BAB I
PENDAHULUAN
1.1
Latar
Belakang
Bila
kita mendengar suara orang berbicara maka kita akan mendengar runtutan bunyi
bahasa yang terus -menerus. Bidang linguistik yang mempelajari, menganalisis,
dan membicarakan runtutan bunyi-bunyi bahasa disebut fonologi, yang secara
etimologi terbentuk dari kata fon yaitu bunyi dan logi yang artinya ilmu. Objek
kajian fonologi adlah bunyi-bunyi bahasa yang dihasilkan oleh alat ucap atau
alat bicara manusia.
Menurut Hierarki satuan bunyi yang menjadi
obyek studinya, fonologi dibedakan menjadi fonetik dan fonemik. Secara umun,
fonetik biasanya dijelaskan sebagai cabang fonologi yang mempelajari bunyi
bahasa tanpa memperhatikan apakah bunyi-bunyi tersebut mempunyai fungsi sebagai
pembeda makna atau tidak. Sedangkan fonomik adalah cabang studi fonologi yang
memperhatikan bunyi tersebut sebagai pembeda makna.
Ucapan
sebuah fonem dapat berbeda-beda, sebab sangat tergantung dengan lingkungannya.

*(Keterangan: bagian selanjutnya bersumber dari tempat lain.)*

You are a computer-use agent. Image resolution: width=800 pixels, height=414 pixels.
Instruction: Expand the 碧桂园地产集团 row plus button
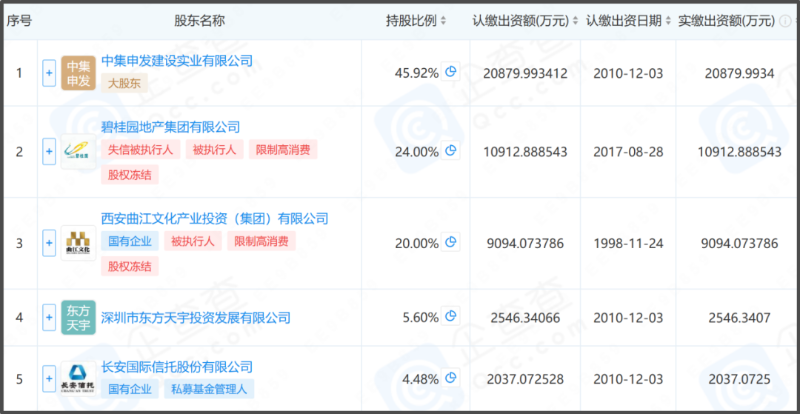(49, 152)
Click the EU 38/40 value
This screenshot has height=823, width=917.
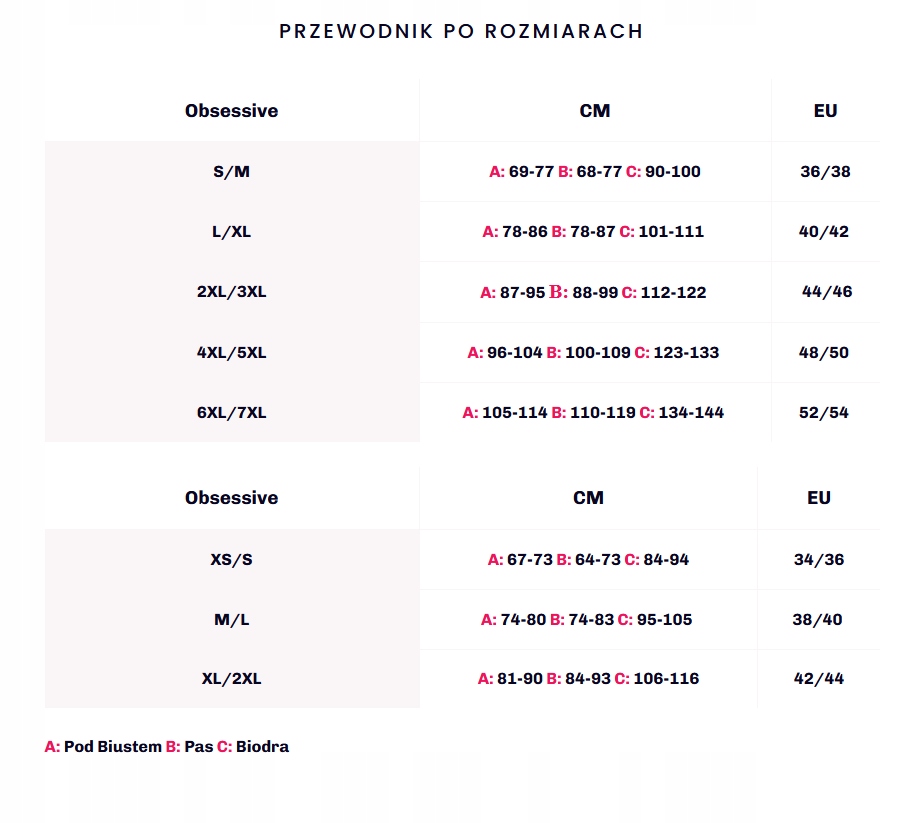point(817,620)
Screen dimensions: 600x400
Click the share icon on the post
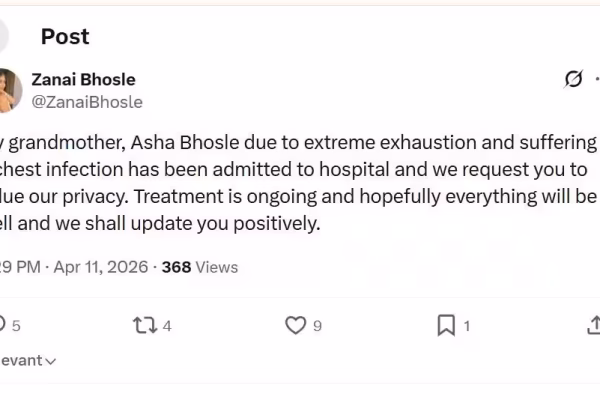(592, 325)
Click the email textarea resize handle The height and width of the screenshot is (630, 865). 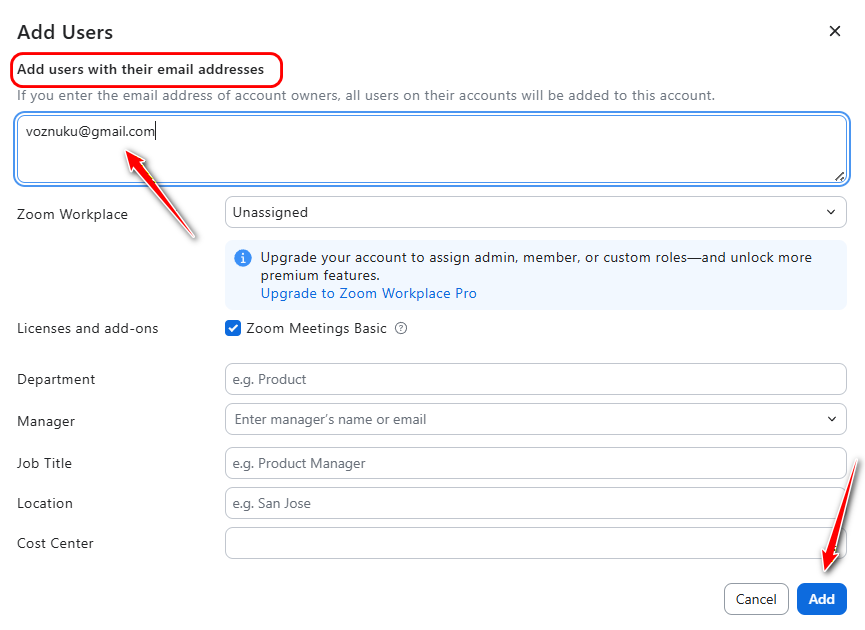point(840,176)
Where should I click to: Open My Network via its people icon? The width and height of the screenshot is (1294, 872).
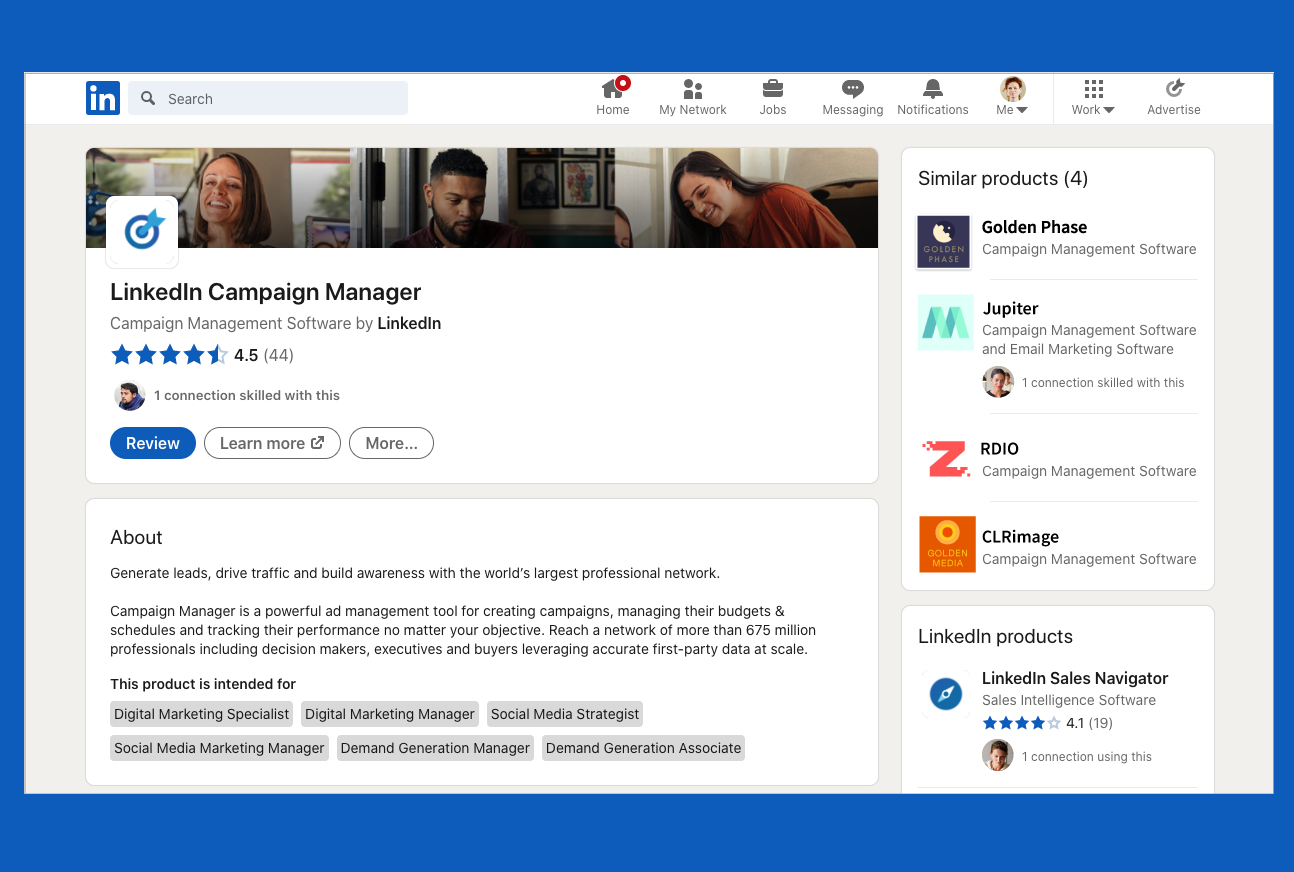[x=692, y=89]
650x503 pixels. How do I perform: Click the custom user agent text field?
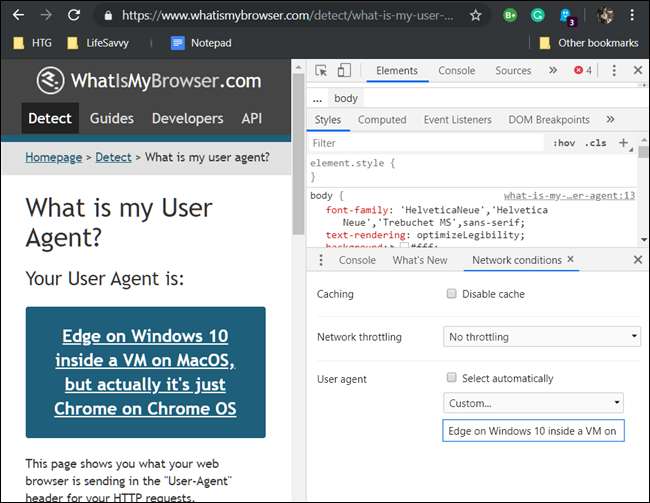(533, 430)
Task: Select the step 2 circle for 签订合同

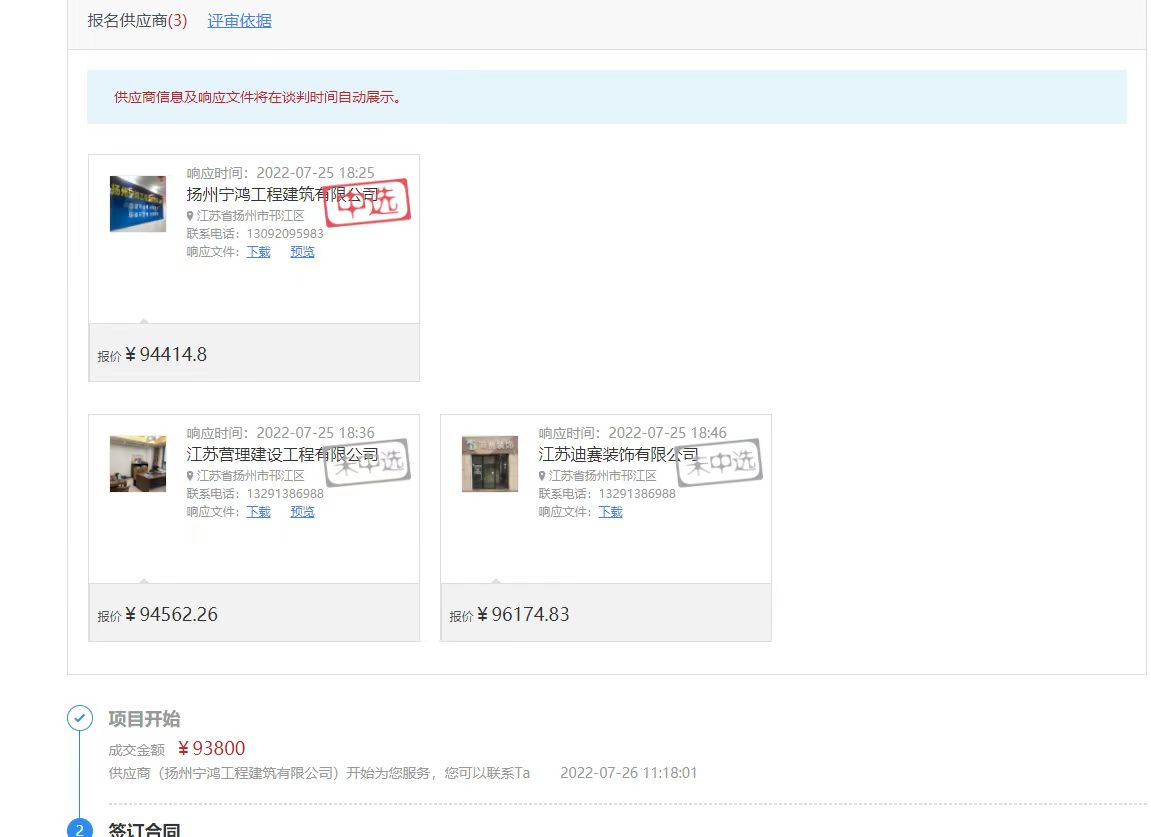Action: [80, 829]

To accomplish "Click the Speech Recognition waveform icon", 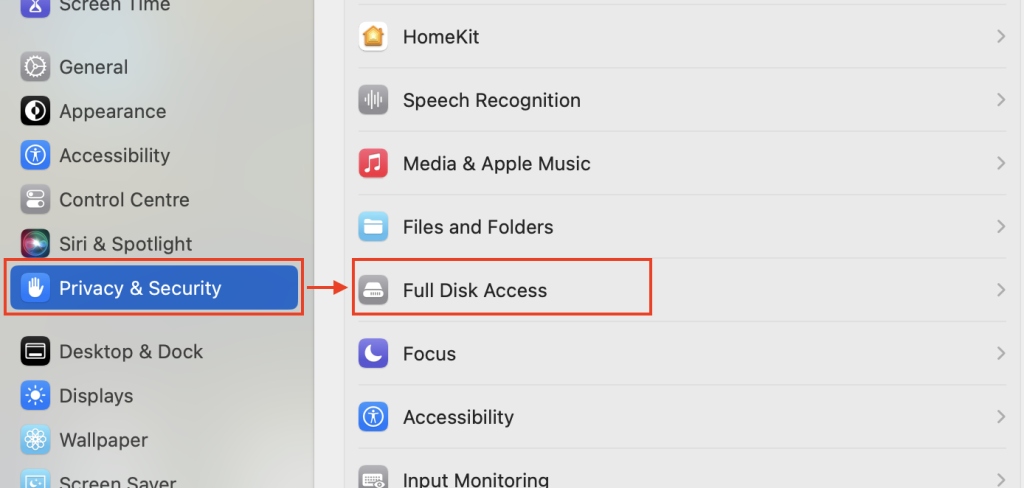I will coord(373,100).
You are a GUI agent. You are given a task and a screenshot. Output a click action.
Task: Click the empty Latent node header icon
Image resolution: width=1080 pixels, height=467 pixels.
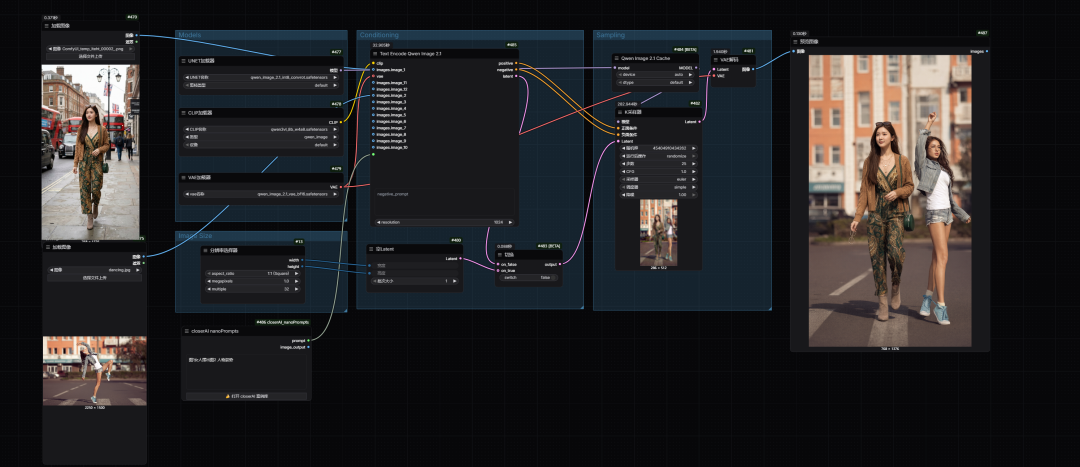click(371, 249)
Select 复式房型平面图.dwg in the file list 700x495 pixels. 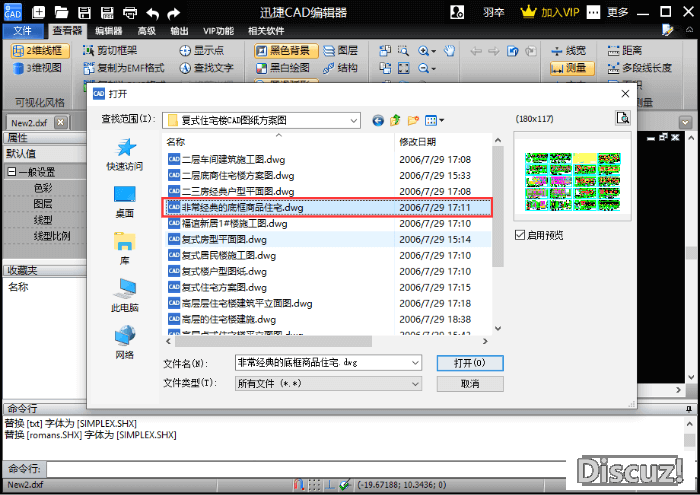click(x=223, y=240)
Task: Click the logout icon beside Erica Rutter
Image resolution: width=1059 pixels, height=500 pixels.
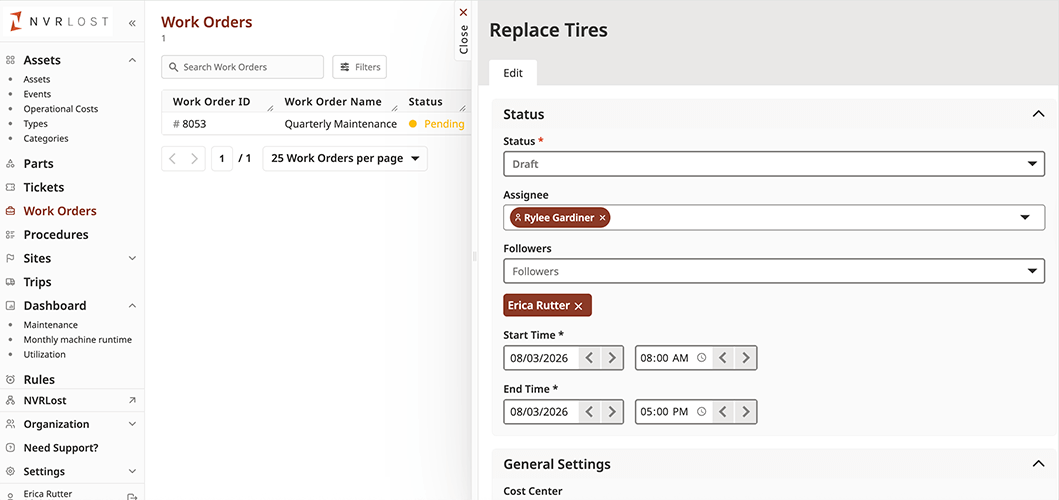Action: (x=132, y=495)
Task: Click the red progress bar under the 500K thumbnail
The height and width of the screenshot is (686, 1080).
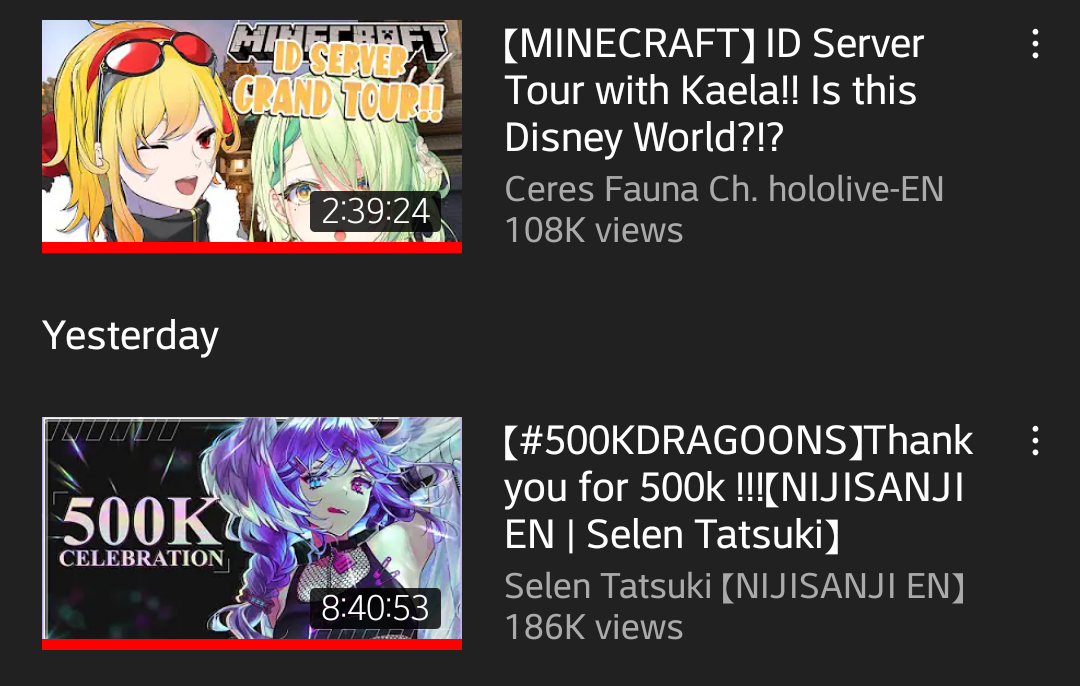Action: tap(252, 644)
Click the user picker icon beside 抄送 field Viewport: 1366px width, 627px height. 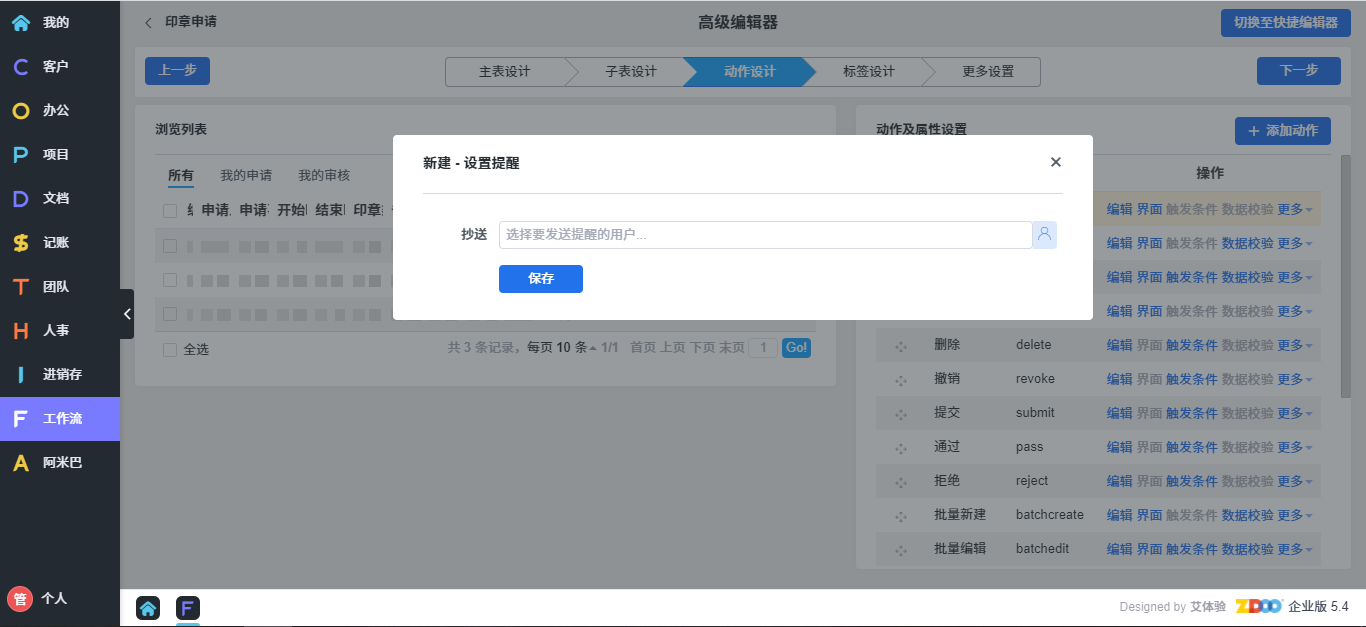pos(1044,235)
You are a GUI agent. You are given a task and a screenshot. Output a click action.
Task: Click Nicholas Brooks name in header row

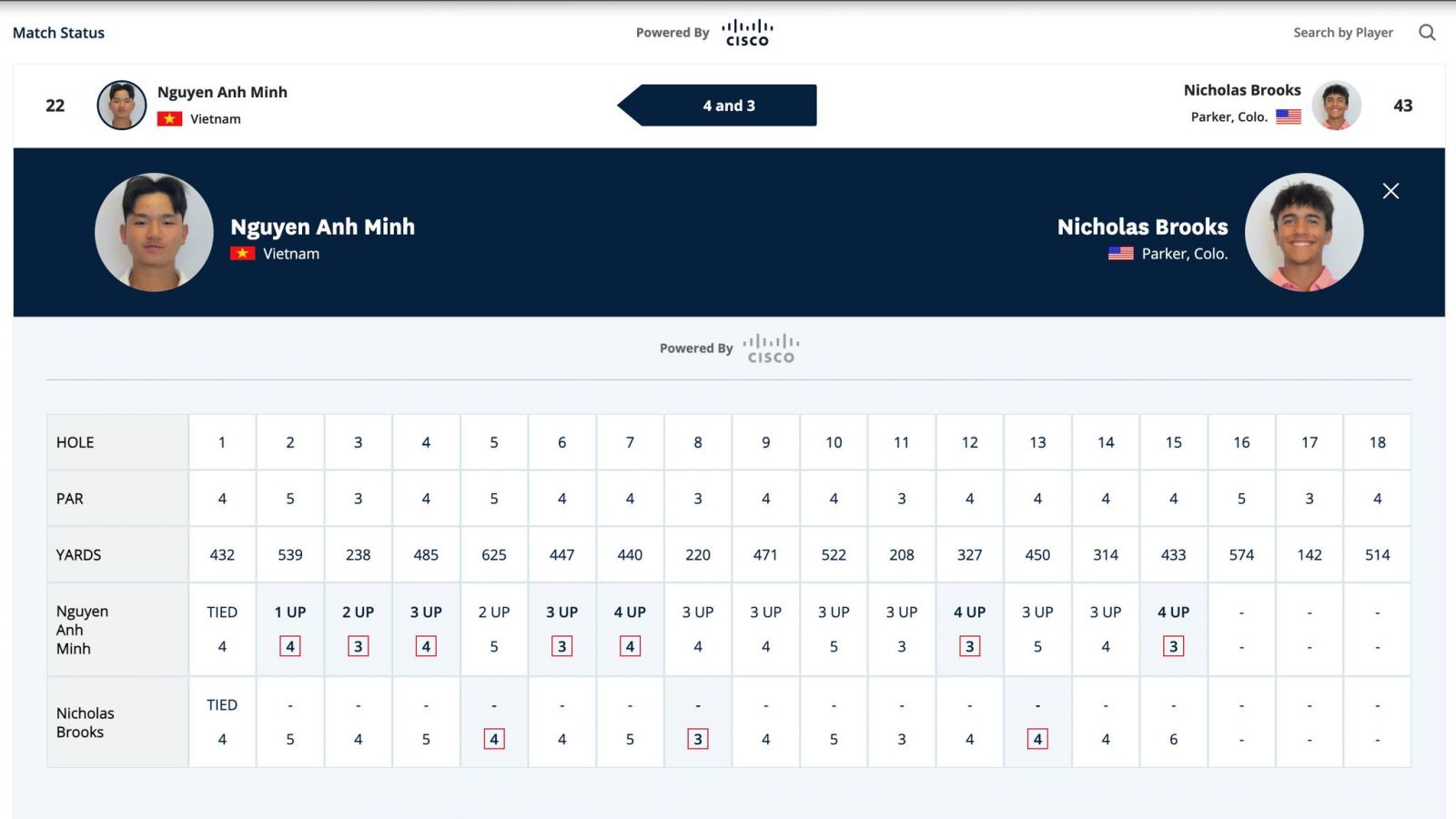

Padaa bahasa-bahasa tertentu bisa dijumpai perubahan fonem yang mengubah
identitas fonem itu menjadi fonem yang lain, sehingga terjadi suatu perbedaan
fonem. Dengan demikian, perubahan bunyi tersebut bisa berdampak pada dua
kemungkinan. Apabila perubahan itu tidak sampai membedakan makna atau mengubah
identitas fonem, maka bunyi-bunyi tersebut masih merupakan alofon atau varian
bunyi dari fonem yang sama. Dengan kata lain, perubahan tersebut masih dalam
lingkup perubahan fonetis. Tetapi
apabila perubahan itu sudah sampai berdampak pada pembedaan makna atau mengubah
identitas fonem, maka bunyi-bunyi tersebut merupakan alofon dari fonem yang
berbeda. Dengan kata lain, perubahan itu disebut sebagai perubahan fonemis.
Salah
satu perubahan fonem adalah netralisasi yang diikuti dengan pemakaian
archifonemnya. Dalam pembahasaan kali ini akan dijelaskan perubahan fonem
tersebut, agar kita mengatahui dan mampu mengerti apa yang disebut netralisasi
yang disertai dengan penggunaan archifonemnya.
1.2
Rumusan
Masalah
Berdasarkan
latar belakang diatas rumusan masalah yang dapat kami ambil, yakni :
1. Bagaimanakah
pengertian netralisasi?
2. Apa
saja jenis-jenis netralisasi?
1.3
Tujuan
1. Untuk
mengetahui pengertian netralisasi.
2. Untuk
mengetahui jenis-jenis netralisasi.
1.4
Manfaat
1. Karya
tulis ini diharapkan mampu memberikan penjelasan yang lebih efektif tentang
perubahan bunyi yaitu netralisasi.
2. Dapat
dijadikan sebagai referensi tambahan dalam mempelajari studi bunyi bahasa
(fonologi) terutama mengenai perubahan bunyi netralisasi.
3. Memberikan
pengetahuan lebih kepada penulis
1.5
Metode
1. Kami
hanya menggunakan metode pustaka yaitu metode penulisan karya tulis yang hanya
mengambil dari beberapa refrensi yang terkait dengan masalah yang dibahas.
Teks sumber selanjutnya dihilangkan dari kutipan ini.